Another remarkable piece is the essay “Necessary Journeys” by Niamh Campbell. Having grown up in Dublin, Campbell has a PhD in English from King’s College London and her writings have appeared in many literary journals, including The Dublin Review, Stinging Fly and Banshee. Her essay is about Tarot reading, which she wanted to write about as it “follows a wheel of progression that echoes most narratives of life”, but is generally dismissed as “frivolously feminine”. Campbell’s piece echoes the intense loneliness and isolation of lockdown, and the frustration that built within most of us due to the lack of structure, routine or enjoyment in life.
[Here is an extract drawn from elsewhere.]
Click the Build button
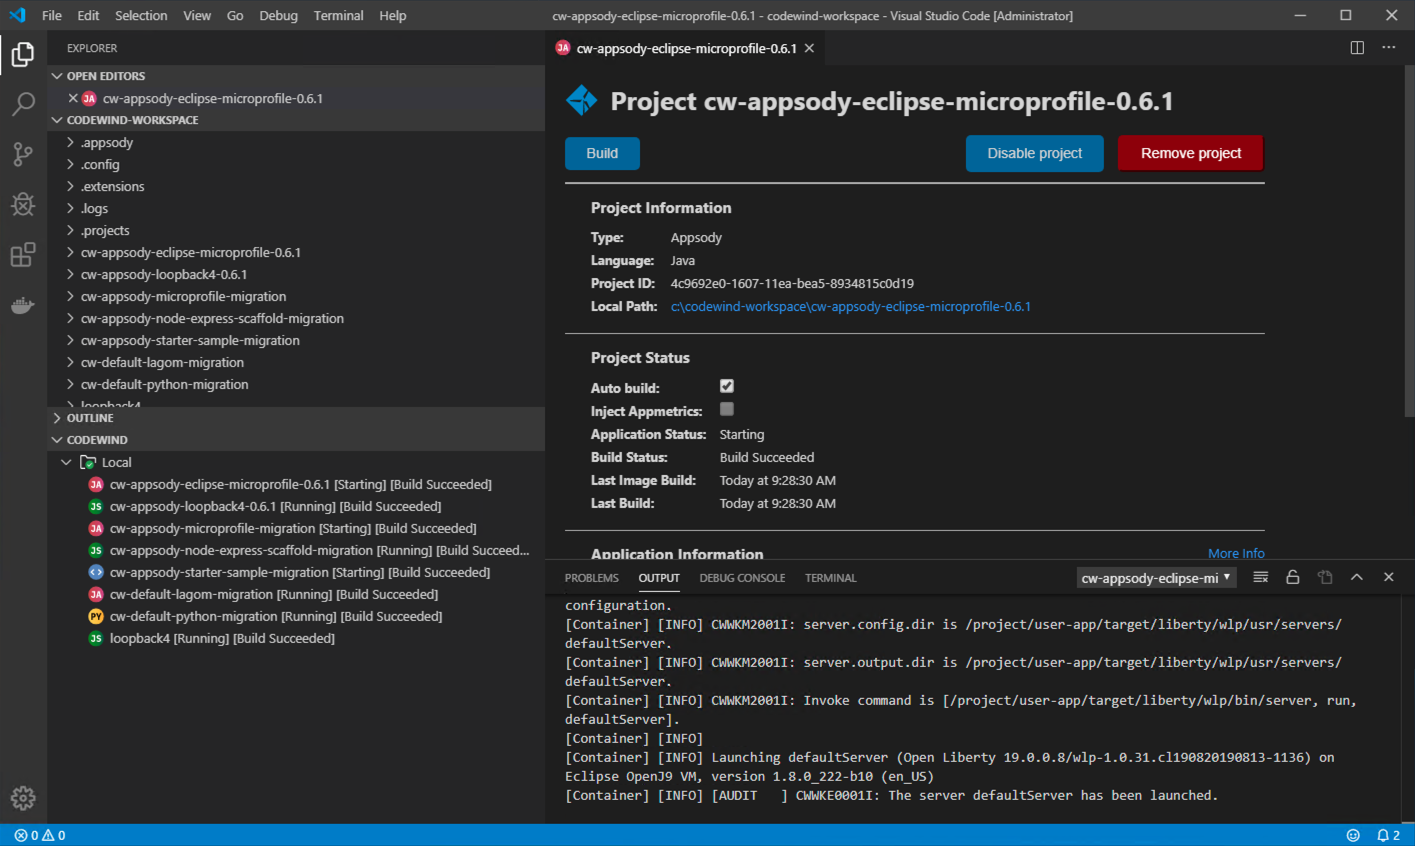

Campbell describes shuffling the deck of Tarot cards “in search of a reason to get out of bed”, looking for some sort of guidance as to what the uncertain future, and a life that had been suspended in time, might hold. For Campbell, there was “nothing to do to relax except walk” through Phoenix Park, where she reflects on an instance from years before when she walked the same trail, suffering from great personal stress. Years later, she finds herself in the same position, albeit under vastly different circumstances. This essay reflects beautifully on the passage of time and the all-consuming nature of personal suffering, which goes in cycles, taking over our lives in the future just as it did in the past.
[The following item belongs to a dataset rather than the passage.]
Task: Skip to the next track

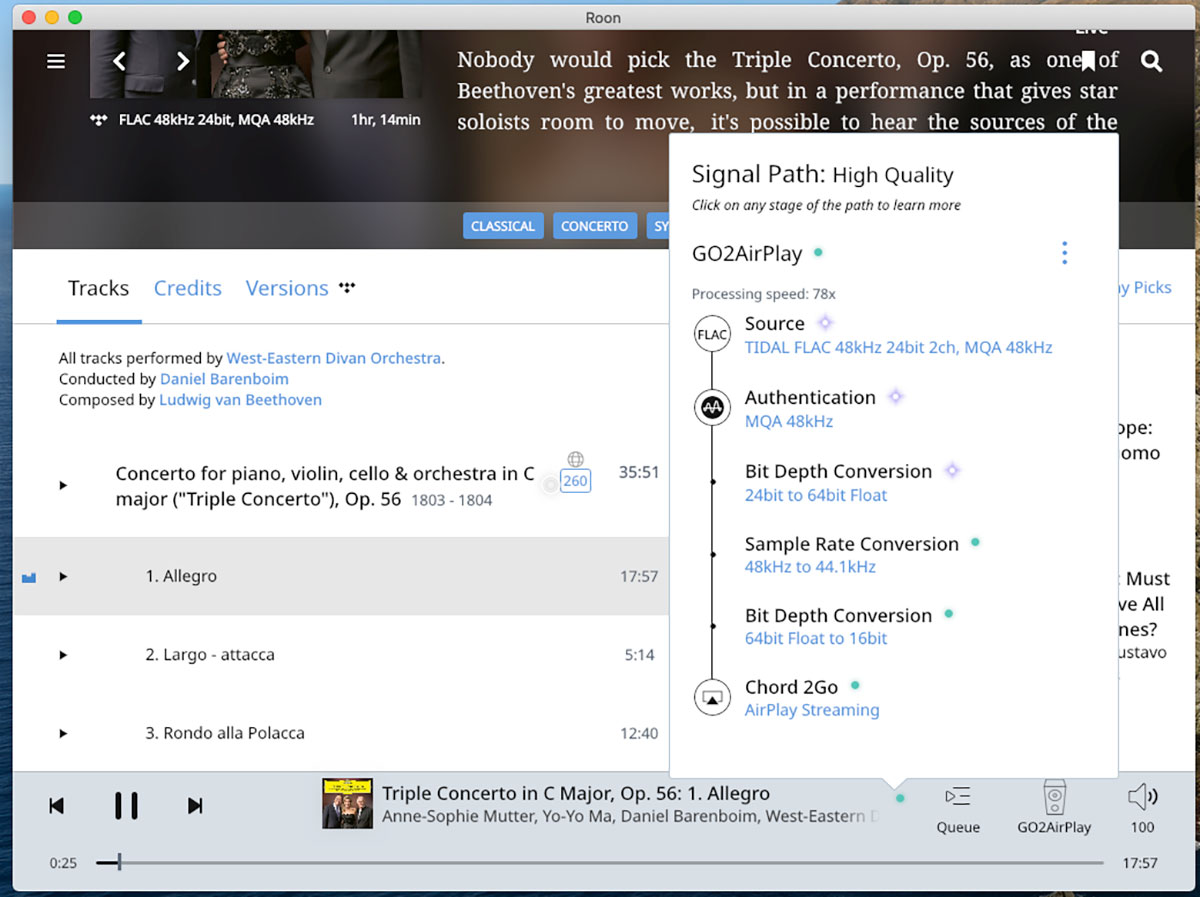Action: (196, 805)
As well as literary pieces, the collection features many wonderful visual works, such as Conor Merriman’s illustration “Together”. Merriman is a freelance art director based in Dublin, with a BA in Visual Communication from the National College of Art and Design. His illustration is a captivating, arboraceous landscape, full of foliage and earthy tones. The vast array of brightly coloured trees and flowers surround two smaller figures on bikes, faces painted with shy smiles.
The subject of the painting is a socially distanced cycle between Merriman and his boyfriend after six weeks spent apart in self-isolation. Merriman describes the feelings of joy and relief he felt at such a small, inconsequential event, and how it made him hopeful that “the future will be filled with beauty and connection once again”. “Together” reminds us how easy it is to become entrenched in the demands of daily life, and how lockdown reminded us of our capability to find happiness and light in the smallest of joys.
These are only three of the many breathtaking pieces that the Illuminations collection has to offer. Through these RTÉ commissions, Irish artists effectively and poignantly captured the complex experience of lockdown and the myriad of feelings and perspectives that came with it. The ever-expanding Illuminations collection is available to view on the RTÉ website until mid-December, where you can find more essays, spoken word pieces, visual art and photography, along with more information about the artists involved.